What you are asked to do :: Report, word for word, each line below that contains the word "resolution".
[Input material start]
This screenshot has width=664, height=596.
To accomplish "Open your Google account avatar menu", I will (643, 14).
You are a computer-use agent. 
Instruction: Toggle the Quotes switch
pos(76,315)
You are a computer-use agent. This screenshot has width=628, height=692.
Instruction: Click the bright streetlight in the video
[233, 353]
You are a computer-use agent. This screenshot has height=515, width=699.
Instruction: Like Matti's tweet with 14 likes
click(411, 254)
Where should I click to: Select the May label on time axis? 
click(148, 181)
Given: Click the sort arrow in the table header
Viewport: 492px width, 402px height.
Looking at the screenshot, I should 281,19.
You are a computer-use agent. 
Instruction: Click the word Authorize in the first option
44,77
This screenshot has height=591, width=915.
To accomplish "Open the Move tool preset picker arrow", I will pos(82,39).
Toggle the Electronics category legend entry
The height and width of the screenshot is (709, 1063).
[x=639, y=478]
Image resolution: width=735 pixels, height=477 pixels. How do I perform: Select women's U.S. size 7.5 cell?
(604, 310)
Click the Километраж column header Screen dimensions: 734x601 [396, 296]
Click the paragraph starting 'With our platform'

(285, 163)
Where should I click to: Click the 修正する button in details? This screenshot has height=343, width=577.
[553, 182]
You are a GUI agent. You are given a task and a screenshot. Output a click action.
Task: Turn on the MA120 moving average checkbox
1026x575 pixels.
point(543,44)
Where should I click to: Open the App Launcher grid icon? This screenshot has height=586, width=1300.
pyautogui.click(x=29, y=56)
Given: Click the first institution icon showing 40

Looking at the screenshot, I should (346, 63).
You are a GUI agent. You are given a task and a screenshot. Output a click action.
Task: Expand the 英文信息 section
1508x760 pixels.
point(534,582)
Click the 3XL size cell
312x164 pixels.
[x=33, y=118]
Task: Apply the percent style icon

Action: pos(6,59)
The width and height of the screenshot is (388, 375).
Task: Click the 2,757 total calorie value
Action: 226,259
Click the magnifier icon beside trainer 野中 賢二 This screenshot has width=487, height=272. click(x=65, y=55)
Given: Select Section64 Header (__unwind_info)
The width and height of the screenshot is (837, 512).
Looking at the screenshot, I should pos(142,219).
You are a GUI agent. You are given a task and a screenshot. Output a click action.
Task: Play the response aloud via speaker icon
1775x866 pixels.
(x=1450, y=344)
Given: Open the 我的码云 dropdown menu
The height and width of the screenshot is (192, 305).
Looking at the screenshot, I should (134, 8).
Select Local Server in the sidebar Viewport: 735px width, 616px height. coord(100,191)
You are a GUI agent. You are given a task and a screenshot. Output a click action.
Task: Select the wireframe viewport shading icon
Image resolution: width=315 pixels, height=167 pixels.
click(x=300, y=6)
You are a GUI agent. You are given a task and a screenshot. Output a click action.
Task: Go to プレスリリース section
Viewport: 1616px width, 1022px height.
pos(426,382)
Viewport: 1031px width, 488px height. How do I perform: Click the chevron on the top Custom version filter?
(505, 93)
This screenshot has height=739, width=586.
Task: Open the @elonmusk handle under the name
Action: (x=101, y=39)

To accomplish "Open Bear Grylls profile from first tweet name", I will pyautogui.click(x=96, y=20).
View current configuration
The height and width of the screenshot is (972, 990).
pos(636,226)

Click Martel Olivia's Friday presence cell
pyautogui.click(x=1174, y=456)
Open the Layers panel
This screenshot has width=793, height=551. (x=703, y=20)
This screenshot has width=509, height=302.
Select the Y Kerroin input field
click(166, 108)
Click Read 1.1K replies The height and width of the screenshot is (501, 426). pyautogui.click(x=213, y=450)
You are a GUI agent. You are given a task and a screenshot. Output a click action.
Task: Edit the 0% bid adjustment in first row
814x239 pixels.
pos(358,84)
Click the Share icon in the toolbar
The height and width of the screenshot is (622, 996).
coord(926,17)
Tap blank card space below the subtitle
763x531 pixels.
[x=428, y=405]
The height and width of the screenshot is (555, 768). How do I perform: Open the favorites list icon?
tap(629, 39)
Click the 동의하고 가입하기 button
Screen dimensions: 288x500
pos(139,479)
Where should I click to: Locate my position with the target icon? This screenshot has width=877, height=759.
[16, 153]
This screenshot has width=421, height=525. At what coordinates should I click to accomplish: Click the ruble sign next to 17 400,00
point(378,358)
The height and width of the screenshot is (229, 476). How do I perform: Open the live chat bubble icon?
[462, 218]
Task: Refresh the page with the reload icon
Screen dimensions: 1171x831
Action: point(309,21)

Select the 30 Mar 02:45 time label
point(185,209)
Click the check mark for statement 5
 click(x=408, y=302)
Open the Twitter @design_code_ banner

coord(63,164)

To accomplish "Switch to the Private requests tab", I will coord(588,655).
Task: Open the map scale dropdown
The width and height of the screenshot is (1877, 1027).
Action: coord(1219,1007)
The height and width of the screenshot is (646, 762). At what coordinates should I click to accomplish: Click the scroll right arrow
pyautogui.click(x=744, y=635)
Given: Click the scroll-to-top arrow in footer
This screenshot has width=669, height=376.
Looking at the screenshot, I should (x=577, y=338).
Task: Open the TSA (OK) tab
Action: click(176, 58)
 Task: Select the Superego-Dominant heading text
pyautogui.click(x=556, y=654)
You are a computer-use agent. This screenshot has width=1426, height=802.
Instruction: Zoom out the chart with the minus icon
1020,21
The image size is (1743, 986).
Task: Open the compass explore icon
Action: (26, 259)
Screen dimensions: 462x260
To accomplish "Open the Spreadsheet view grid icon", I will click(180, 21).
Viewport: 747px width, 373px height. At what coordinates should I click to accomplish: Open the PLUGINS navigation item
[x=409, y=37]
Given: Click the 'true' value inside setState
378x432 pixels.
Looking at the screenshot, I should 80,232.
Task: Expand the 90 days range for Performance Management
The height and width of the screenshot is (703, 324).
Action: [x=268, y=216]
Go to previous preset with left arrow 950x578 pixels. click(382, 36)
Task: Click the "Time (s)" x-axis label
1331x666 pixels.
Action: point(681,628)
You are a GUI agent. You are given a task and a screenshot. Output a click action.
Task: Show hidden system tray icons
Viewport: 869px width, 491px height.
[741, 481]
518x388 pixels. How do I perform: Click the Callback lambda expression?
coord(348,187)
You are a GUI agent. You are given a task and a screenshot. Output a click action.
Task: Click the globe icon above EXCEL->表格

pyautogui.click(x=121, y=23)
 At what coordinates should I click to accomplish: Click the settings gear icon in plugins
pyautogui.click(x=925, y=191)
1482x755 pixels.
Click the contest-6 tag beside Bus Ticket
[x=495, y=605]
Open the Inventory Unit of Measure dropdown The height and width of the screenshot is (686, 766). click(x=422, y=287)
[Input material end]
Response to this exercise ::
Image resolution: width=735 pixels, height=477 pixels. How do I perform: Select women's U.S. size 7.5 cell?
Image resolution: width=315 pixels, height=167 pixels.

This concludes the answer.